** AIM OF THE TASK **
Copy the data below line for line, without changing a single character.
[GIVEN DATA start]
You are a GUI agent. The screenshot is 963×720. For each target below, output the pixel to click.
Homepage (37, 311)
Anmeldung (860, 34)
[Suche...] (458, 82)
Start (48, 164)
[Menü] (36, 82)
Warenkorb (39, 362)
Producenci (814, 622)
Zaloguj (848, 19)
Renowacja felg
[GIVEN DATA end]
** OUTPUT OF THE TASK **
You are a GUI agent. The screenshot is 963×720. For each target below, output the pixel to click.
Homepage (37, 311)
Anmeldung (860, 34)
[Suche...] (458, 82)
Start (48, 164)
[Menü] (36, 82)
Warenkorb (39, 362)
Producenci (814, 622)
Zaloguj (848, 19)
Renowacja felg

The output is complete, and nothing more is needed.